One of the first real fights my husband and I had while we were dating was about being a stay at home mom. My husband told me he really wanted to be able to provide his future wife with the ability to stay home with their kids. I went all women’s lib on him and gave him my two cents on my career and my desire to want it all. In my memory, I see myself standing on my couch with one foot hoisted on top and arm pointing in the direction of the future like Washington in the boat on the Delaware. I’m not sure if it’s accurate but in my mind that’s how I felt and looked. 

Now granted my ‘career’ at that time was working at a non profit that I didn’t care for and I was in the biggest state of limbo of my life. I had just left the world of academia and I was still reeling. That sofa I gave my impassioned speech on? It was a ratty hand me down from a friend, my table was a collapsible card table, and I may have been sleeping on an air mattress which I hid from my future husband as long as I could.  I was not in a pinnacle of any kind of career. 

I likened my departure from academia to a divorce: I had devoted everything to my graduate work. I literally sold all my belongings before I began. The decision to leave was heartbreaking. I realized during my doctoral work that I just wasn’t willing to keep giving up everything for my career. No control over where I worked, no time to do anything but research and practice theatre. A dream of a girl in her early twenties became a nightmare of a woman nearing her thirties. As I watched my friends get married, have babies, and face the mortality of their parents, I felt adrift and alone. When I met my husband, I was a recovering academic and it was so ingrained in me to fight for my career that I didn’t even see the irony that I was fighting for a career I didn’t have and didn’t like.

Now I am a stay-at-home-mom, a SAHM, an acronym I never imagined for myself. And don’t get me wrong, I love being with my girls. And I don’t mind being at home. Before I had my first daughter, I was working from home as a freelance writer and I had this naive idea that I could somehow maintain my level of pitching and writing while tending to a baby. To be fair, I did manage to write a cookbook with my first daughter at home. She tested recipes with me and I got a sitter when I had to write. We made it work. With the birth of my second daughter, I struggled to find the time for anything let alone writing, but as you know if you read my blog, it didn’t happen much. 

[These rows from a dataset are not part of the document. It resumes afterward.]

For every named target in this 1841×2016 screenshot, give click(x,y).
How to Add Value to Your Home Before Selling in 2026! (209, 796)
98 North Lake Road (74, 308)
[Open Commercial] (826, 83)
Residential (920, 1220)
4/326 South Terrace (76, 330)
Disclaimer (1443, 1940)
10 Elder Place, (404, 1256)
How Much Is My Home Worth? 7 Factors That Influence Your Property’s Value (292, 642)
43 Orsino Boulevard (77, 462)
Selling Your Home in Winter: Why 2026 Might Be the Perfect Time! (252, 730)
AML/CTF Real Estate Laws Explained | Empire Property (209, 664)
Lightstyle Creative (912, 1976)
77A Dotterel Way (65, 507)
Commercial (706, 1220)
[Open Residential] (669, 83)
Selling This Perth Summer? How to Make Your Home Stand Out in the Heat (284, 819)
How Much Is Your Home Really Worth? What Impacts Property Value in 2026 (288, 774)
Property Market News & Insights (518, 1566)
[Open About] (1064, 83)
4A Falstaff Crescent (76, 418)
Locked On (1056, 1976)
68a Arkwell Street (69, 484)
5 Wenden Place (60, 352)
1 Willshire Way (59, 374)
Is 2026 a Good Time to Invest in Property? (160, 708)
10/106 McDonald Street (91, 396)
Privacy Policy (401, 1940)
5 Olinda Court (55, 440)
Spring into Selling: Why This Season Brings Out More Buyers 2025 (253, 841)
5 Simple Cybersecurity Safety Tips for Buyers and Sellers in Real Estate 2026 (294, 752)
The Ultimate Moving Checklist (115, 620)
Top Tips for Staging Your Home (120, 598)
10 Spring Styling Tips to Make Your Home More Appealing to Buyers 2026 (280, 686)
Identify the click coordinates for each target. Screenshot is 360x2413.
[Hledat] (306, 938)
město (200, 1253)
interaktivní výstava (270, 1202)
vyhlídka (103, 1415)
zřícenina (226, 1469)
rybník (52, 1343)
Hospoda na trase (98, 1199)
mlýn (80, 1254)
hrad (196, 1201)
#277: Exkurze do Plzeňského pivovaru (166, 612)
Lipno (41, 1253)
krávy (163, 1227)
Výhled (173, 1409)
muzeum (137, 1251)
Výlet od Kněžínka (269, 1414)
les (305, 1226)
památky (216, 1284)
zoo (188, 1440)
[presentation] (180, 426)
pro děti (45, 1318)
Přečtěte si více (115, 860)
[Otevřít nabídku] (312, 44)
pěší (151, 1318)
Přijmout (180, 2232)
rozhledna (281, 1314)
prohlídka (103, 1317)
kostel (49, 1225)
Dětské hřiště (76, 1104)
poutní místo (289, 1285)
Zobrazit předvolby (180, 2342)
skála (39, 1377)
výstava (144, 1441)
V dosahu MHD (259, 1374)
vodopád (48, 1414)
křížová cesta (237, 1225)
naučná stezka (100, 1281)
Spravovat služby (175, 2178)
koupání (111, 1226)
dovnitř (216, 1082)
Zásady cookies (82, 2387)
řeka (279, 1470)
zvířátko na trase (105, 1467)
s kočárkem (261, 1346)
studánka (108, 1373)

So I am a stay-at-home-mom, and that’s fine. Where I really struggle is everything that comes with being a SAHM: the housework, the cooking, the cleaning, the drudgery of the routine. There are some who relish on being a homemaker and I am not one of them. After having my first daughter, I was approached to join a Domestic Goddess club where we would meet to discuss cleaning techniques and crafts and I laughed out loud because I thought it was a joke. 

There are times that I feel like a lost kid dying to ask people: How do you do it? How do you get the laundry done? How do you find time to match socks? Do you have a system? Does it work? Do I really need to flip my mattresses? Should I be cleaning my screens? How do I get my clothes to not smell when I forget to move my clothes to the dryer? How do you remember to move the clothes? Where do you hide your clean laundry that’s not folded? Or the dishes when you don’t have time to unload the dishwasher? I hid mine in the oven, but I am always afraid I’m going to accidentally turn it on….

I am constantly trying to find my groove as a homemaker. And what does that even mean? Do you make a home by keeping it neat or make a home by creating a space where people are welcome and loved? And when you have small children, is it even possible to do both?

As it stands, I do best when I compartmentalize. Mondays are my cooking days where I prep stuff for the week (or at least the next night). Tuesdays I try to get a handle on laundry meaning sorting, doing, and beginning the daunting project of folding and putting it all away. Easy meals for Wednesday and Thursday, though given my latest FODMAP issues, I don’t get many shortcuts. Friday for whatever the heck I can pull together at the end of the week. Weekend is when my husband and I try to catch up on whatever fell apart during the week and prepare for what is to come. And as for cleaning? I prefer to hide and conquer. And please don’t turn my oven on without asking. 

For the end of this post, I want to give you some hope. Because, quite frankly, I felt like this was a downer post. So this is a song that reminds me of being a SAHM minus the pirate swashbuckling stuff. Brought to you via My Little Pony. And PS, I want a first mate named Mullet please. 


I know the world can getcha down
Things don’t work out quite the way that you thought
Feeling like all your best days are done
Your fears and doubts are all you’ve got

But there’s a light, shining deep inside
Beneath those fears and doubts so just squash ’em
And let it shine for all the world to see
That it is time, yeah, time to be awesome!

Ah, ah, ah, ah – awesome!
It’s time to be so awesome!
Ah, ah, ah, ah – awesome!
It’s time to be so awesome!

You’ve no idea how hard it’s been
This dull routine we’ve been forced to do

Don’t let them rob you of who you are
Be awesome, it’s all up to you

I feel the light, stirring deep inside
It’s like a tale still yet to be told

Scallywags, go be awesome today.
And if you have a secret sauce recipe for how to get laundry done and you know, ‘make a home,’ tell me all about it. Because, frankly I have no idea what I’m doing. Ever.